23 December 2014, Lagos – In one of the toughest signals yet that world’s top petroleum exporter plans to ride out the market’s biggest slump in years, the Kingdom of Saudi Arabia remained adamant on Sunday, stating that it would not cut output to prop up oil markets even if non-OPEC nations did so.
The stance maintained by Saudi Arabia signifies a new energy paradigm in the global oil market, which the kingdom is prepared to live with for as long as it takes, but is bound to hurt Russia, Venezuela and particularly Nigeria whose petroleum ministry has still not evolved an appropriate response to the emerging energy scenario.
Nigeria’s fiscal position has been made even more precarious by the ambitious 2015 oil budget benchmark of $65 a barrel proposed by the Coordinating Minister for the Economy and Minister of Finance, Dr. Ngozi Okonjo-Iweala, in the face of sluggish global demand for crude oil and excess capacity being pumped by US shale oil producers.
Referring to countries outside the Organisation of the Petroleum Exporting Countries (OPEC), Saudi Oil Minister Ali al-Naimi told reporters: “If they want to cut production they are welcome: We are not going to cut, certainly Saudi Arabia is not going to cut.”
He added he was “100 percent not pleased” with prices but they would improve, although it was unclear when.
He blamed the fall in prices to half their levels of six months ago on speculators and what he called a lack of cooperation from non-OPEC producers.
His remarks at a conference in Abu Dhabi marked the second time in three days that the kingdom has signaled that it would not alter output levels, preferring to allow the market to stabilise on its own, reported Reuters.
The determined tone of his comments was echoed by some other Arab oil ministers at the conference in the United Arab Emirates (UAE) capital.
UAE Oil Minister Suhail Bin Mohammed al-Mazroui urged all of the world’s producers not to raise their oil output next year, saying this would quickly steady prices. He did not elaborate.
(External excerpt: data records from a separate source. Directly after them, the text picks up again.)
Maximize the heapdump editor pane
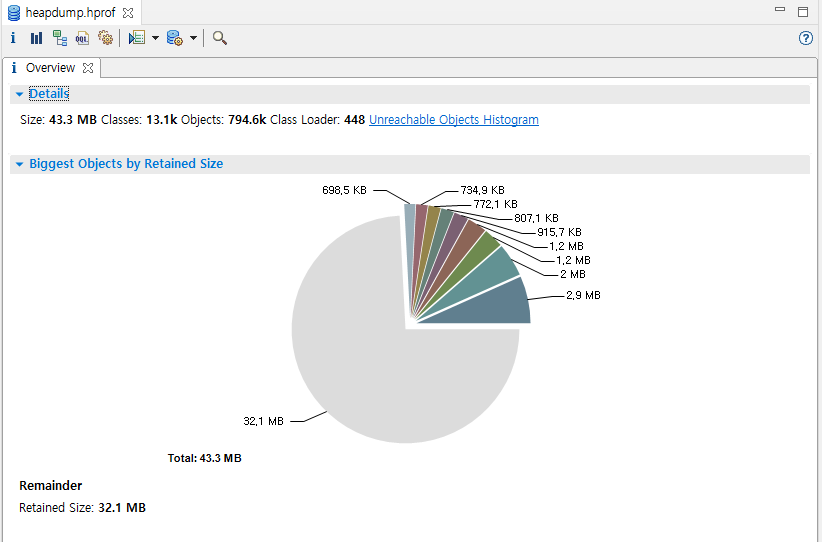This screenshot has height=542, width=822. click(803, 12)
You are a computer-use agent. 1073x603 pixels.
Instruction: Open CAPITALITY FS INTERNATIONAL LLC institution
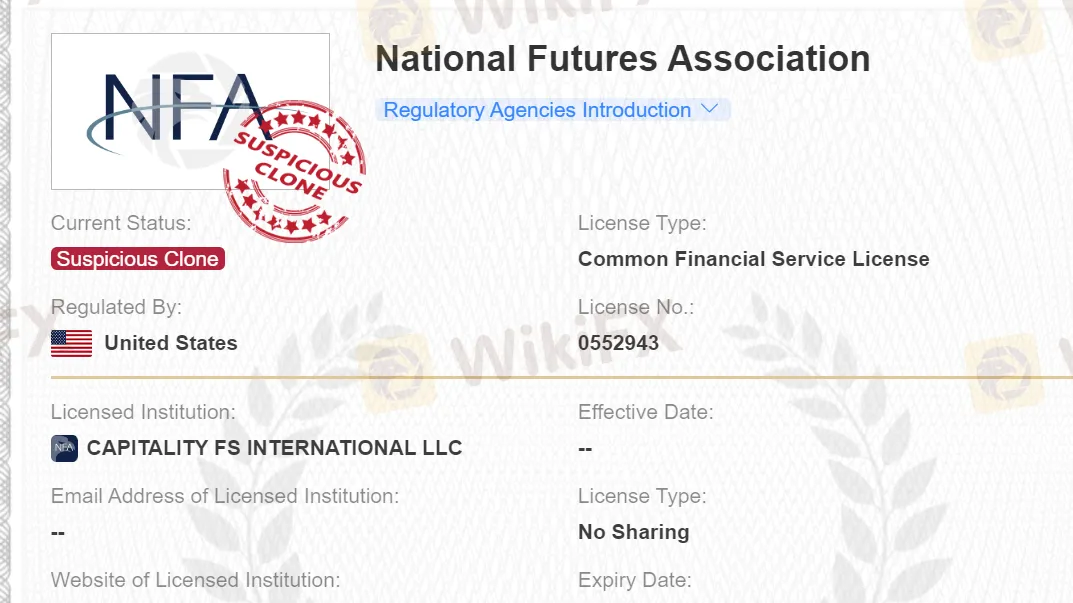[274, 448]
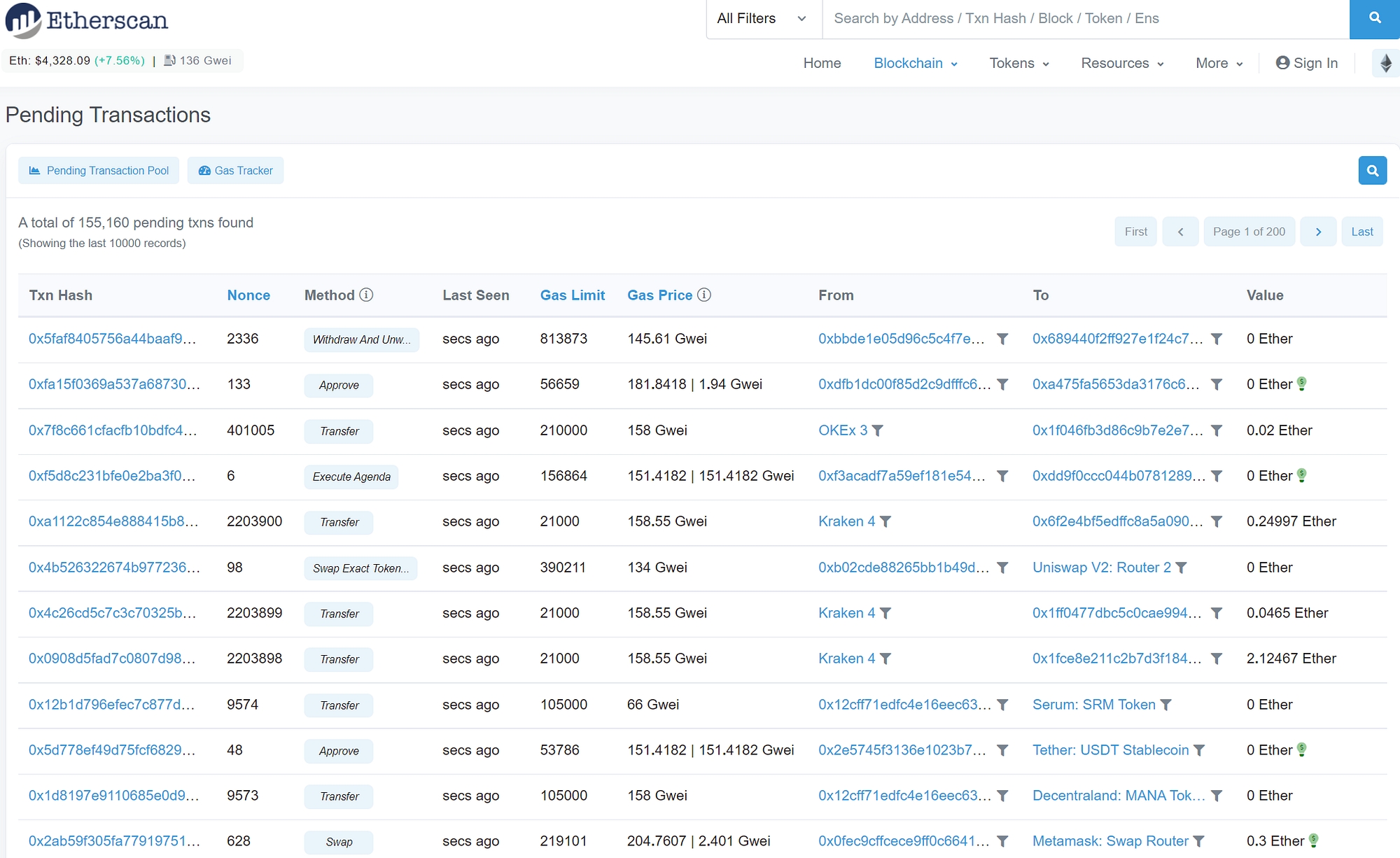Open the More menu
Image resolution: width=1400 pixels, height=858 pixels.
click(1219, 63)
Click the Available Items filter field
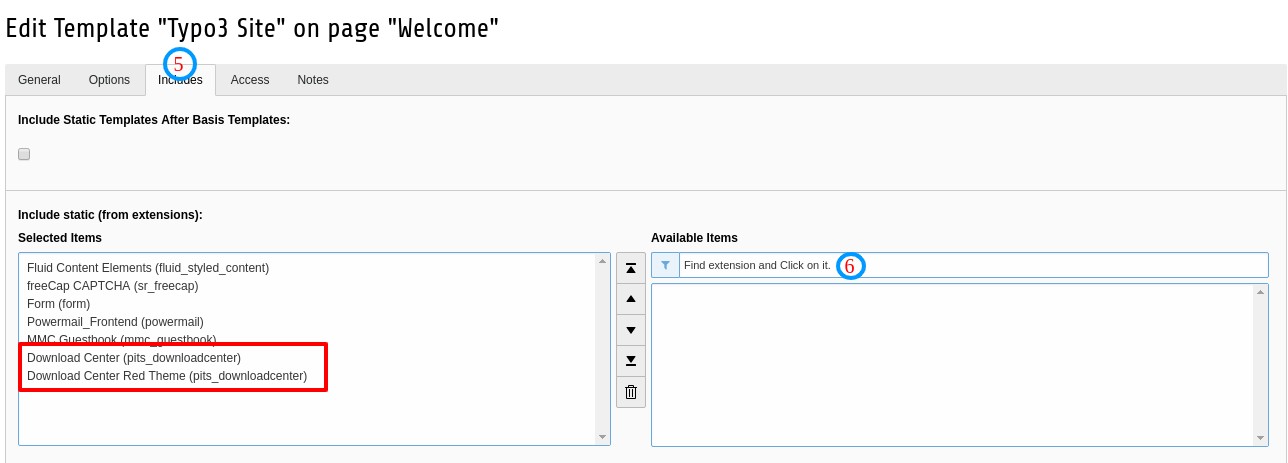This screenshot has width=1288, height=463. (x=973, y=265)
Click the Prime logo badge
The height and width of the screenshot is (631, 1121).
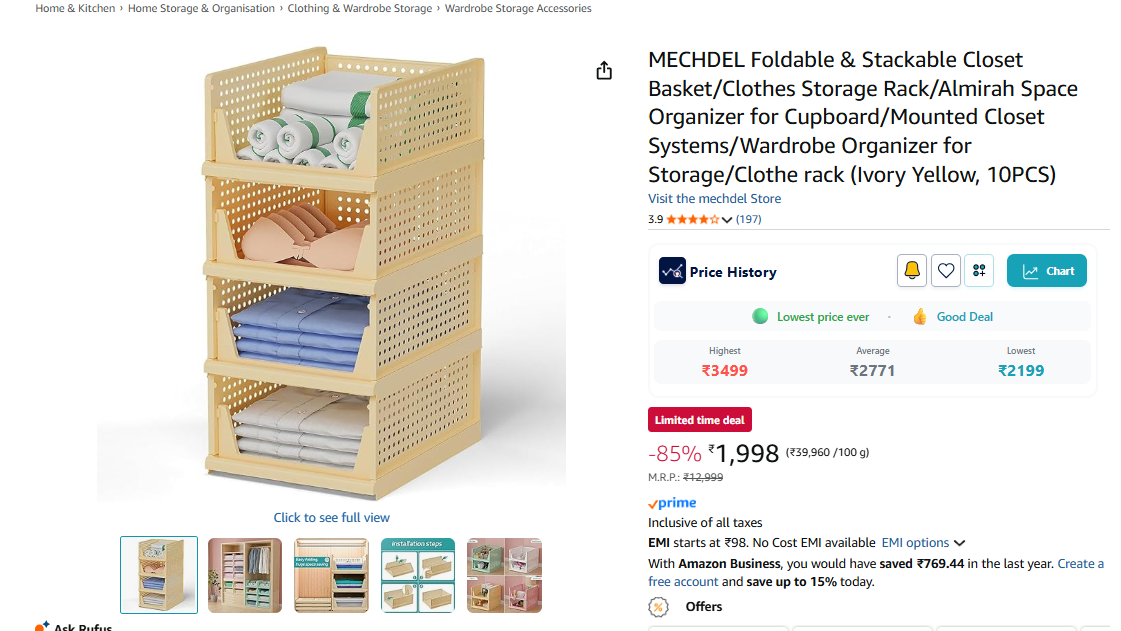pos(672,503)
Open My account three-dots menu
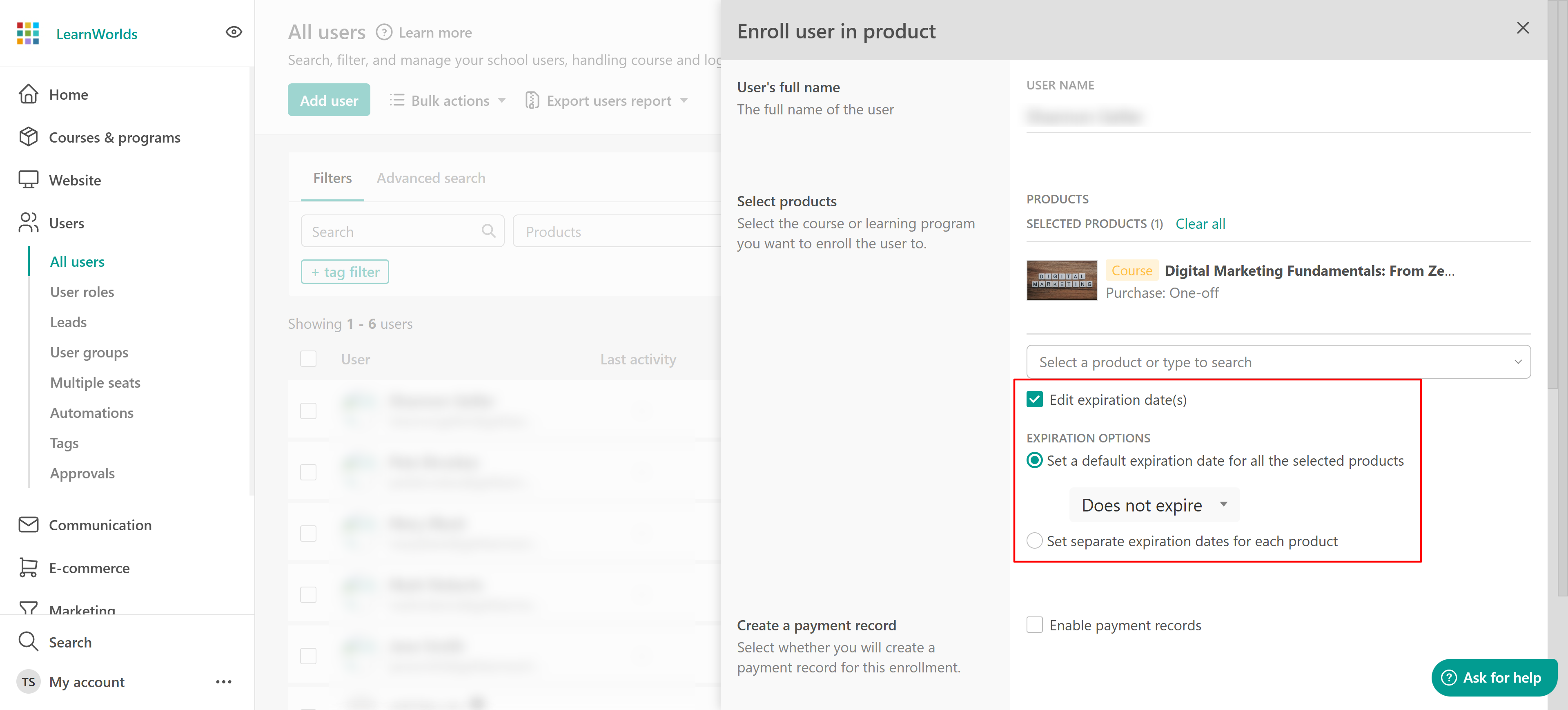Image resolution: width=1568 pixels, height=710 pixels. point(223,681)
The world is forecast to need less OPEC oil in 2015 because of a rising supply of US shale oil and other competing sources, with no significant increase in world demand growth.
Kuwaiti Oil Minister Ali al-Omair said OPEC did not need to cut production and would not hold an emergency meeting ahead of its next scheduled talks in June.
“I don’t think we need to cut. We gave a chance to others (and) they were not willing to do so,” he said, referring to contacts with non-OPEC producers before OPEC’s December meeting in Vienna.
At the meeting, OPEC kept its target output of 30 million barrels per day (bpd) unchanged, leaving the market to balance itself without the group’s intervention.
That stance was seen as a shift from a longstanding policy in which OPEC powerhouse Saudi Arabia has acted as a swing supplier.
Asked about possible cooperation between members of OPEC, which include the world’s lowest-cost producers, and non-member countries, Naimi replied: “The best thing for everybody is to let the most efficient producers produce.”
He also said OPEC’s decision would ultimately help the world economy. “Current prices do not encourage investment in any form of energy, but they stimulate global economic growth, leading ultimately to an increase in global demand and a slowdown in the growth of supply,” he said.
Iraq’s oil minister, Adel Abdel Mahdi, said he saw no need for an OPEC emergency meeting but “we have to wait and see” whether the group was right to keep output unchanged.
Naimi denied politics played a role in the kingdom’s oil policy, saying the price fall would not have “a noticeable and big” impact on Saudi Arabia or other Arab economies.
The market slide has triggered conspiracy theories, ranging from the Saudis seeking to curb the US oil boom, to Riyadh looking to undermine Iran and Russia for their support of Syria.
Before the Vienna meeting, there were hints that Russia could cut output or exports if OPEC did the same. But the message from Moscow after the meeting was that the world’s second largest oil exporter would maintain its output.